Kinzinger was one of two Republicans to serve on the House select committee that investigated the Jan. 6, 2021 Capitol riot that sought to derail congressional certification of Biden’s victory.

The other Republican on the committee was Liz Cheney, who says she’s considering a third party bid for the White House, although she told CBS “Mornings” Thursday, “I won’t do anything that would help him,” she said, when asked about possibly running as a third-party candidate.

Kinzinger shares that concern. “If a run as an independent for Liz Cheney damages Donald Trump, then I think it’s smart. Go for it, right?” Kinzinger said.  “The only concern I have, and this is with any third-party attempt is, you know, are you going to just take away from Joe Biden?…Donald Trump is the big threat to the country in 2024.”
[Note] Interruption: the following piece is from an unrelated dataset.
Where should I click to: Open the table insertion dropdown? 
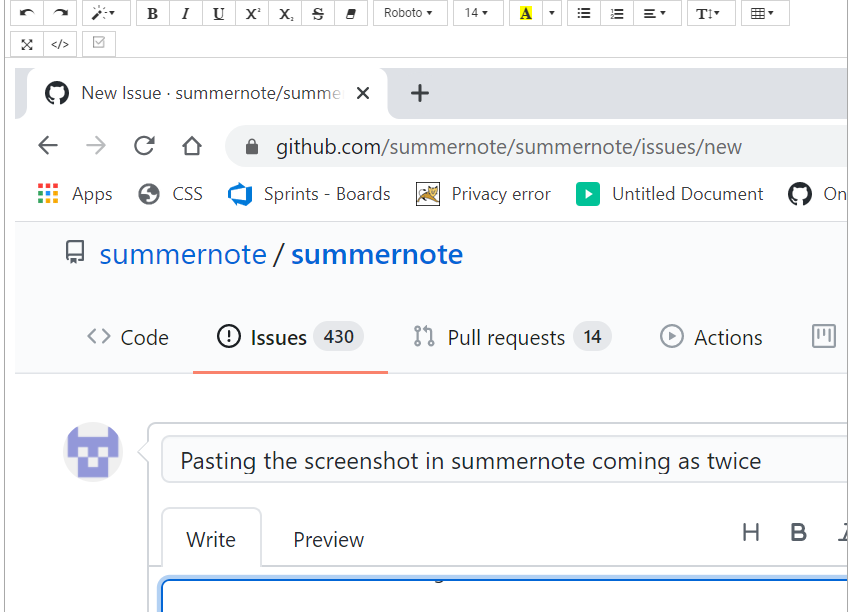click(764, 13)
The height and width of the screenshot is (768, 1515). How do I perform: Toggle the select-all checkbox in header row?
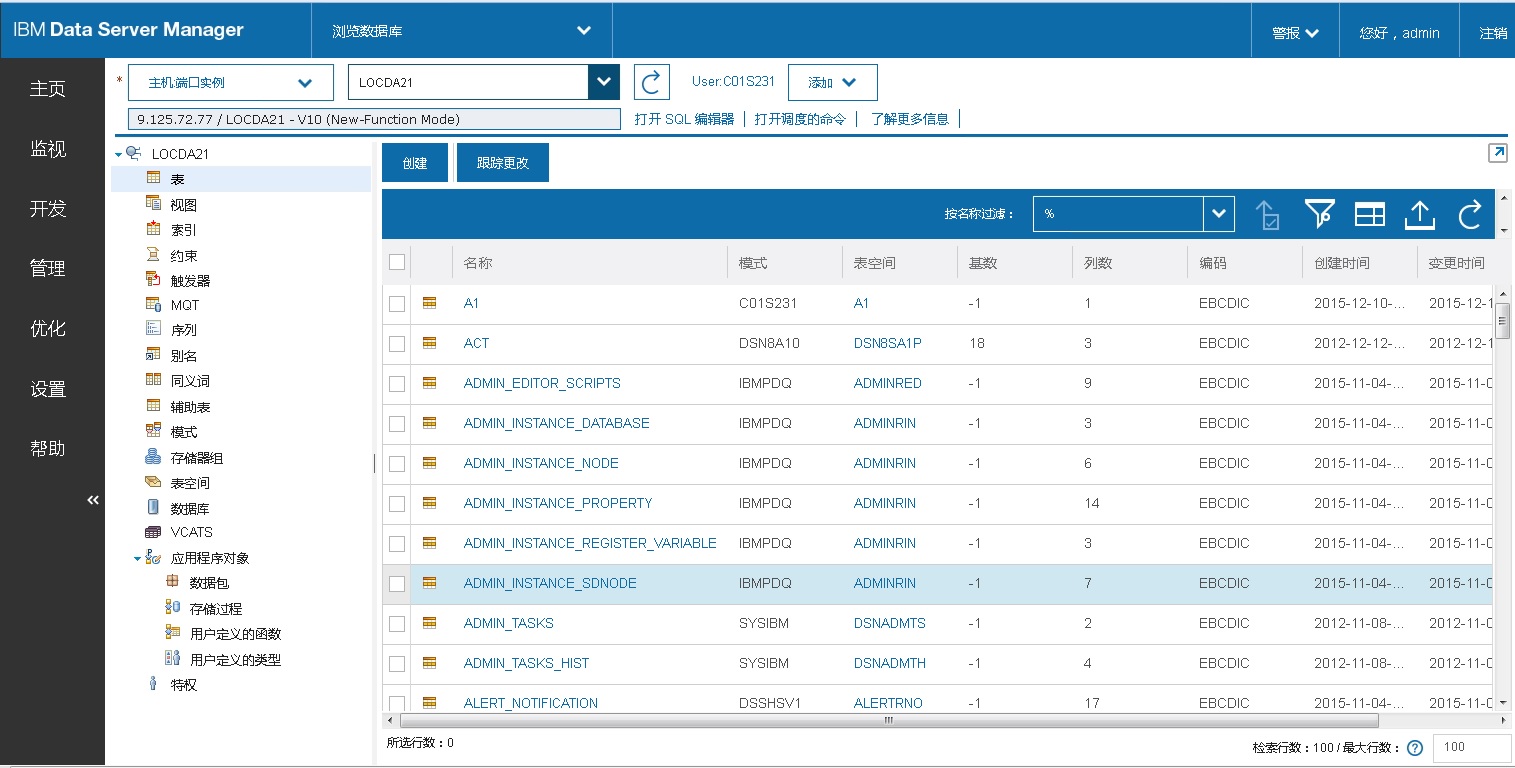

Kinzinger, author of the new book “Renegade,” appeared on this week’s episode of “The Takeout” with CBS News chief Washington correspondent Major Garrett.

Asked about Trump’s sizable polling lead in the race for GOP nominee, Kinzinger said, “If I was betting Vegas odds right now, I would put all my money [that] Donald Trump will be the nominee.”

But Kinzinger said the federal charges Trump faces related to his alleged role in trying to overturn the 2020 presidential election could upend the nominating contest. He noted that Trump’s last chief of staff, Mark Meadows, could play a big part in Trump’s Jan. 6-related trials.